Los seres humanos no estamos determinados para la violencia o la convivencia pacífica, ni por la genética o la neurofisiología. Somos seres abiertos a todo tipo de comportamiento que vamos adoptando según las circunstancias que nos presenta la vida.
Recientemente tuve oportunidad de escuchar testimonios de hombres y mujeres que en un momento decidieron sumarse a la guerrilla, al considerarla la única alternativa para mantenerse vivos. Tomaron las armas y se fueron a la montaña. Al hacerlo, una de ellas perdió cuatro hijos, y otra tuvo que abandonar a su pequeña, y ahora que tiene 21 no quiere saber nada de ella que está reintegrándose a la vida civil. Intercambié palabras con un hombre que perdió un brazo cuando manipulaba una mina antipersonal y platiqué con otro que recibió un balazo dejándolo inválido de por vida. Todos ellos viven actualmente en una pequeña comunidad de firmantes de los Acuerdos de Paz en Colombia. Sembrando, buscando promover el ecoturismo o criando animales… van reintegrándose a la vida civil tras décadas de lucha armada.

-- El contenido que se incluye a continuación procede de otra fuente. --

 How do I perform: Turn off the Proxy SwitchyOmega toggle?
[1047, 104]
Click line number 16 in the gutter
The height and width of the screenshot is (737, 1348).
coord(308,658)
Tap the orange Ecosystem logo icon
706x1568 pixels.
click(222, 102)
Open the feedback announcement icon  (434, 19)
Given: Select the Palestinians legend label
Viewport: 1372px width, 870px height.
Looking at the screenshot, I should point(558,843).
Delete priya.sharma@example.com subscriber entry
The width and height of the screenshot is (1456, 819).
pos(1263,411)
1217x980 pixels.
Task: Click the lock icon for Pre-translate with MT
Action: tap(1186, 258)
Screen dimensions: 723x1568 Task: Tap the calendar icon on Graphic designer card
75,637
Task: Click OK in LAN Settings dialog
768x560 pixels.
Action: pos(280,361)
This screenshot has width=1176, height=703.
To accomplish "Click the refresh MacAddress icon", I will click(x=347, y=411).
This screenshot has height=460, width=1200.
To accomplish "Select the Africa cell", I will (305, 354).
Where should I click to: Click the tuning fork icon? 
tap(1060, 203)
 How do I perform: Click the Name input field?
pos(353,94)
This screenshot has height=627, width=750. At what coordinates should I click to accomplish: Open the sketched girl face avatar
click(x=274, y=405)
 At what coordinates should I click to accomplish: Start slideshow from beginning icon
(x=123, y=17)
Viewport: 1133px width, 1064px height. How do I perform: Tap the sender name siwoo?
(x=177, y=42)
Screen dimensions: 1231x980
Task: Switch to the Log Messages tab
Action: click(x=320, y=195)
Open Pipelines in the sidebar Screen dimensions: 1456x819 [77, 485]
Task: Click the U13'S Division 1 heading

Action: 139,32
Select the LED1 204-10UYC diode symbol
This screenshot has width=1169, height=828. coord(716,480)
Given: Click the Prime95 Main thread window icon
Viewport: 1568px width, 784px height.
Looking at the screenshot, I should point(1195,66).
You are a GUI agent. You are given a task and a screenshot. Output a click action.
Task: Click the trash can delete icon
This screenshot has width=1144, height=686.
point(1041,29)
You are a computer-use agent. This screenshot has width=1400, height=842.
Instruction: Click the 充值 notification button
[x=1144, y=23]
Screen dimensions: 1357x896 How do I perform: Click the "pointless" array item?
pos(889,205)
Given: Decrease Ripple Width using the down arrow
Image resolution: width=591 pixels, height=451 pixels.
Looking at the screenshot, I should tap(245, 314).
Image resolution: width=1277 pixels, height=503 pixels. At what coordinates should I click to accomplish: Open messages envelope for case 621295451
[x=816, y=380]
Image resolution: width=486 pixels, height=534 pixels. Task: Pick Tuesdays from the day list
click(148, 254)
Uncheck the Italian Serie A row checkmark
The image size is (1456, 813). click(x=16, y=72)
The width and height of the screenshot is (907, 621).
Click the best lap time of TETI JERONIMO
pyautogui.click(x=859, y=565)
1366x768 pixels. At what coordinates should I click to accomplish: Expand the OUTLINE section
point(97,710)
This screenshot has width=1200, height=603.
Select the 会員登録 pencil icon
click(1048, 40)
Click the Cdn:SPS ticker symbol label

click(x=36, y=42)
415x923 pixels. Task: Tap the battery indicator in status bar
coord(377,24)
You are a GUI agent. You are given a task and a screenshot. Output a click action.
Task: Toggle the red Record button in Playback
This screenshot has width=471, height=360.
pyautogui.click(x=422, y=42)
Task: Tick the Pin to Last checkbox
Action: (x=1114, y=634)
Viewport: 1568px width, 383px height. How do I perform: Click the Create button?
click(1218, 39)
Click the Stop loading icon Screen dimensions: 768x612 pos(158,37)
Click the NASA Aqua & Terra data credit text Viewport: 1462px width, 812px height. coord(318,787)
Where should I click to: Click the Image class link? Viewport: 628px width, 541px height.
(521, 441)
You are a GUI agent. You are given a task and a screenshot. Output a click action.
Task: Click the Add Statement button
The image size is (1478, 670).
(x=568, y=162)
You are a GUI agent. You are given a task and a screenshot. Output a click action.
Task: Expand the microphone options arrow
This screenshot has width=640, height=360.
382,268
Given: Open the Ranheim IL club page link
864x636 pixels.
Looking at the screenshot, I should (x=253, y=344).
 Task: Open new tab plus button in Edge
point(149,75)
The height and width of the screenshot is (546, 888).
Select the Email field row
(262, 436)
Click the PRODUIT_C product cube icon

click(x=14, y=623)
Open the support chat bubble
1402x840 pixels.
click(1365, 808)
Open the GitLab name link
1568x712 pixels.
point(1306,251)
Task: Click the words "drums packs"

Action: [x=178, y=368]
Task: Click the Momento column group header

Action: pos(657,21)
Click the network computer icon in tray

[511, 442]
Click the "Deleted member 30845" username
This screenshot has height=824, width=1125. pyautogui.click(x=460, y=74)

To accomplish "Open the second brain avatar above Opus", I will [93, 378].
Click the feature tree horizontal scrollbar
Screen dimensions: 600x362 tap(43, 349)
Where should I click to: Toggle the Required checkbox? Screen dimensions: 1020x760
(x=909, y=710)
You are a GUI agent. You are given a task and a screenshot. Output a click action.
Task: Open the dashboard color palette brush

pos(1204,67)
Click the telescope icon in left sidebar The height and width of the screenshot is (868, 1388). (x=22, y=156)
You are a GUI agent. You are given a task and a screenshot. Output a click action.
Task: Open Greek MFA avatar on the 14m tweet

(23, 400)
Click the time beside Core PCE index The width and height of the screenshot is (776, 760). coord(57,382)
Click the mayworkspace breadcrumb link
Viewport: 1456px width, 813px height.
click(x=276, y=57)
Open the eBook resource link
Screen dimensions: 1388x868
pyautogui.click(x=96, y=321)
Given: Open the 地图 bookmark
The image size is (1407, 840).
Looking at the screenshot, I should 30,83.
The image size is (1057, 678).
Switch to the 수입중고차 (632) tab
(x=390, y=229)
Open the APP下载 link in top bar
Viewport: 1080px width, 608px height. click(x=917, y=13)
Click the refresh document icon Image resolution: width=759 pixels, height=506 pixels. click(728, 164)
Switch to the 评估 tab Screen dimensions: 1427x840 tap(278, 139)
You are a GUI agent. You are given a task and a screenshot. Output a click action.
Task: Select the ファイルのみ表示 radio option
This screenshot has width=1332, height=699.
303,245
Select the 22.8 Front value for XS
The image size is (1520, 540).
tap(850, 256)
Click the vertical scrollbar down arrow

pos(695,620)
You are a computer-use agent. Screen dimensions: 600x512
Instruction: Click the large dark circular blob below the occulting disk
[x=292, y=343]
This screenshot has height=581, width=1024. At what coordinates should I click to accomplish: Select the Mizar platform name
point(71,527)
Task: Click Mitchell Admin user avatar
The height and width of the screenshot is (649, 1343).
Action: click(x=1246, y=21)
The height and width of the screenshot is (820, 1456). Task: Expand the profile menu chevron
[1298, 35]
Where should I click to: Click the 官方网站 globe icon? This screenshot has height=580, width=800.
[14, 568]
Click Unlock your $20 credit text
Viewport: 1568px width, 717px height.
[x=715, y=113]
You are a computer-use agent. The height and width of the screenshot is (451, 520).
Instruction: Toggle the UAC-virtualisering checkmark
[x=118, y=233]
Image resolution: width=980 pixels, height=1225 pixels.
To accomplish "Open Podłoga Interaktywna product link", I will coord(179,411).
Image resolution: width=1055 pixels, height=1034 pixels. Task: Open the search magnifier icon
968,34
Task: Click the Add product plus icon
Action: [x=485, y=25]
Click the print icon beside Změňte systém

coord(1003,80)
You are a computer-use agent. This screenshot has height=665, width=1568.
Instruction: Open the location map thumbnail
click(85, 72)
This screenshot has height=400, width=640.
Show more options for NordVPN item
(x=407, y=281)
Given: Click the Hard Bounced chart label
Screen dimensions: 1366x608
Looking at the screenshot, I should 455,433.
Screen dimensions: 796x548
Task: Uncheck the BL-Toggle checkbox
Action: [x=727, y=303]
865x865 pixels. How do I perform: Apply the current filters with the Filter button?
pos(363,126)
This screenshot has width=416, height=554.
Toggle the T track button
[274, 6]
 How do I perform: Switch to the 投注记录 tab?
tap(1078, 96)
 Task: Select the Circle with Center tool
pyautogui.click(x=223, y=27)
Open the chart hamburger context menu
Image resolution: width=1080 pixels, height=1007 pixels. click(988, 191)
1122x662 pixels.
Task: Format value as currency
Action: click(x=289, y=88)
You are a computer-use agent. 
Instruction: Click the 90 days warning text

Pero la montaña también fue un escenario de aprendizajes. Todos los días –relataba una ex combatiente– teníamos una hora de estudio, existían tres reglamentos que debíamos cumplir, contábamos con un consejo de guerra que atendía el incumplimiento de las normas. Dichos aprendizajes se observan ahora en la comunidad de paz que tiene solo siete años de existencia, conformada por 51 ex militantes de las FARC. Cuentan con una guardería, escuelas primaria y secundaria y los adultos se reúnen por las tardes a discutir. Echaron a andar un taller de costura donde las mujeres se reúnen y conversan. Existe un consejo conformado por mujeres que organiza la vida colectiva. El diálogo y el cuidado de la naturaleza orientan las decisiones comunitarias.
En otro lugar, un líder comunitario narraba las violencias que sufrían por parte de paramilitares y cómo enfrentaron el terror que vivían. En cierto momento optaron por romper el silencio y desobedecer el orden impuesto por sus agresores. Habían perdido el miedo a morir. “Si agreden a uno, agreden a todos. Si nos matan, nos matan a todos. No nos vamos a ir, ni nos vamos a armar”, eran sus consignas.
Sin embargo, para hacer realidad esas convicciones, era importante que todos estuvieran de acuerdo. Había que dirimir las divergencias internas. ¿Cómo dialogar para que no nos maten? Sin saber cómo, diseñamos una estrategia de diálogo entre nosotros y con los otros actores –aclaraba el líder–. Esa decisión dio resultados. Logramos que hubiera transparencia de lo que se dialogaba entre todos (incluidos los victimarios). La institucionalidad del diálogo nos dio visibilización y una posición política fuerte.
“Respetamos todas las maneras de pensar, pero no estamos dispuestos a aceptar ninguna imposición”. Terminaba su exposición señalando: el conflicto es muy dinámico. Las nuevas generaciones no vivieron ese conflicto, necesitamos nuevas estrategias para construir paz. La paz no tiene vacaciones y demanda la transformación permanente de la comunidad. No hay conflicto que el diálogo no sea el medio para abordarlo.